杜少卿听从娄太爷的谏言,在家业几近败光之后准备“要到南京去住,和娘子商议,娘子依了”。夫妻二人有商有量。杜少卿一“寻定了房子”就履行临别承诺,“写家书,打发人到天长接家眷去了”,恩爱夫妻何忍相别?
小别胜新婚。书中虽未明写夫妻二人在别后再聚的恩爱情形,但是细读文本,不难发现端倪。
第三十三回。
又过了几日,娘子因初到南京,要到外面去看看景致。杜少卿道:“这个使得。”当下叫了几乘轿子,约姚奶奶做陪客,两三个家人婆娘都坐了轿子跟着。
瞧,答应得多么爽快!安排得多么妥帖!
娘子和姚奶奶一班人上了亭子,观看景致……坐了一会,杜少卿也坐轿子来了。轿里带了一只赤金杯子,摆在桌上,斟起酒来,拿在手内,趁着这春光融融,和气习习,凭在栏杆上,留连痛饮。这日杜少卿大醉了,竟携着娘子的手,出了园门,一手拿着金杯,大笑着,在清凉山冈子上走了一里多路。背后三四个妇女嘻嘻笑笑跟着,两边看的人目眩神摇,不敢仰视。杜少卿夫妇两个上了轿子去了。姚奶奶和这几个妇女采了许多桃花插在轿子上,也跟上去了。

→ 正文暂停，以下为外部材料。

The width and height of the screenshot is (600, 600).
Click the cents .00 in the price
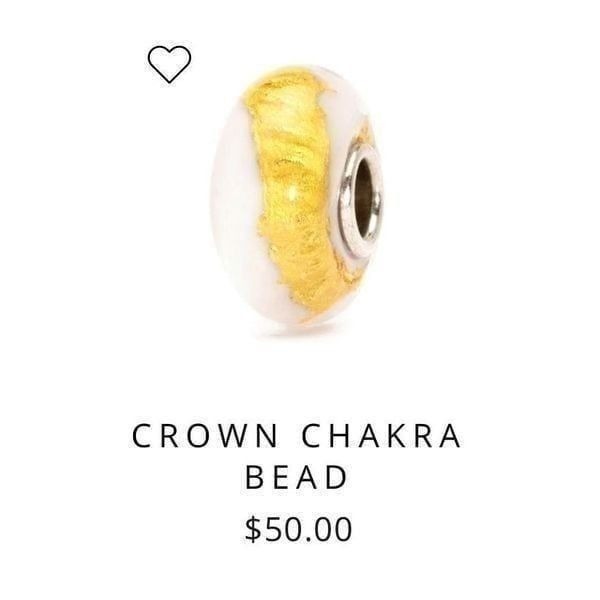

这一段文字最能看出杜少卿真名士自风流不畏人言的豪杰气概,也最能看出夫妻二人卿卿我我的甜蜜情形。娘子游山,杜少卿随后赶来。“竟携着娘子的手”,这是在封建礼教社会公开秀恩爱,不知辣了多少假道学的眼睛,一时传遍全城,成为新闻热点。不知道,在杜少卿“携着娘子的手”的时候,娘子的脸上可曾绯红?有无嗔怪?心头是否有小鹿乱撞?心下是否又有些小得意?总之“夫妇两个上了轿子去了”,竟是旁若无人,坦坦荡荡!本来嘛,人家两个是夫妻,“闺房之乐有甚于‘携手’”!有啥好难为情的!

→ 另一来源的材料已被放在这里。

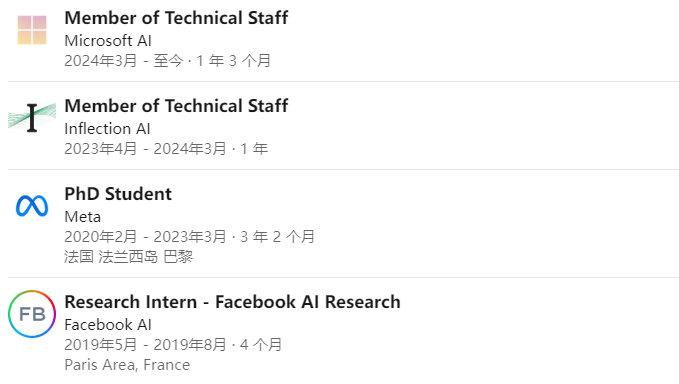Click the 3 年 2 个月 duration text

278,237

最可恶的是那个闲得慌到处找乐子的季苇萧,真真损友!谁的夫君若交了这样的朋友,做太太的都要十二分的警惕,本来不风流的也会被他带风流。
第三十四回。
季苇萧多吃了几杯,醉了,说道:“少卿兄,你真是绝世风流。据我说,镇日同一个三十多岁的老嫂子看花饮酒,也觉得扫兴。据你的才名,又住在这样的好地方,何不娶一个标致如君,又有才情的,才子佳人,及时行乐?”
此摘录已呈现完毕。